## TEKSTFRAGMENT
________________________________________
4.3 Afwijken van de bouwregels

 

4.3.1 Erfafscheiding hoekpercelen

Bij omgevingsvergunning kan worden afgeweken van het bepaalde in lid 4.2 onder f om op hoekpercelen een erfafscheiding met een hoogte van niet meer dan 2 meter toe te staan.

 

4.3.2 Bijbehorende bouwwerken

Bij omgevingsvergunning kan worden afgeweken van het bepaalde in lid 4.2 onder e, tot een gezamenlijke oppervlakte van bijbehorende bouwwerken tot ten hoogste 75 m², mits het bij de woning behorende erf voor niet meer dan 50% wordt bebouwd.

 

4.4 Afwijken van de gebruiksregels

 

4.4.1 Afwijking ten behoeve van detailhandel op de verdieping

Bij omgevingsvergunning kan worden afgeweken van het bepaalde in lid 4.1. onder a, ten behoeve van het toestaan van detailhandel op de verdieping, met inachtneming vande volgende voorwaarden:

  1. afwijking is toegestaan indien:

    1. dit resulteert in toepassing van een hoogwaardig winkelconcept;

    2. hiermee vestiging van een winkelformule mogelijk wordt die een aanvulling op of completering van bestaande winkelformules betekent;

    3. hiermee vestiging van een winkelformule resulteert in versterking van de structuur van de dorpskern;

  2. aangetoond dient te zijn dat uitbreiding op de begane grond (naar achteren of in naastgelegen panden) niet tot de mogelijkheden behoort.

 

4.4.2 Afwijking van beroepsmatige werkruimten en bedrijfsmatige werkruimten

Bij omgevingsvergunning kan worden afgeweken van het bepaalde in lid 4.2. onder g ten behoeve van beroepsmatige werkruimten in bijbehorende bouwwerkenen/of bedrijfsmatige werkruimten in woningen en bijbehorende bouwwerken, met inachtneming van de volgende voorwaarden:

  1. uitlsuitend afgeweken mag worden voor het uitoefenen van bedrijfsactiviteiten in de categorie A en B zoals genoemd in de bij deze regels behorende Staat van bedrijfsactiviteiten (opgenomen als bijlage) of, indien zij niet voorkomen in die lijst (qua milieuplanologische hinder), gelijkwaardig zijn aan de in categorie A en B genoemde bedrijfsactiviteiten;

  2. de gezamenlijke oppervlakte van bedrijfsmatige en/of beroepsmatige werkruimten mag neit meer bedragen dan 30% van de vloeroppervlakte van de woning tot een maximum van 50 m²;

  3. de woonfunctie dient in overwegende mate behouden te blijven;

  4. het gebruik mag geen onevenredige hinder voor het woon- en leefmilieu opleveren en geen onevenredige afbreuk doen aan het woonkarakter van de wijk of buurt;

  5. het gebruik een kleinschalig karakter heeft en zal behouden;

  6. er dient te wroden voorzien in de parkeerbehoefte op eigen perceel;

  7. er geen detailhandel wordt uitgeoefend, tenzij dit een normaal en ondergeschikt onderddel van de bedrijfsvoering betreft.
________________________________________
## OPDRACHT
Schrijf uit het tekstfragment woord voor woord over wat begint bij "1. dit resulteert" en eindigt bij "de mogelijkheden behoort.". De onderstaande lijst heb je niet nodig.

## VASTGELEGDE GEGEVENS
________________________________________
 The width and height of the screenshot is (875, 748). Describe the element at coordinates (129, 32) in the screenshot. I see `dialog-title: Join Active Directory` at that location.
________________________________________
## JOUW ANTWOORD
1. dit resulteert in toepassing van een hoogwaardig winkelconcept;

    2. hiermee vestiging van een winkelformule mogelijk wordt die een aanvulling op of completering van bestaande winkelformules betekent;

    3. hiermee vestiging van een winkelformule resulteert in versterking van de structuur van de dorpskern;

  2. aangetoond dient te zijn dat uitbreiding op de begane grond (naar achteren of in naastgelegen panden) niet tot de mogelijkheden behoort.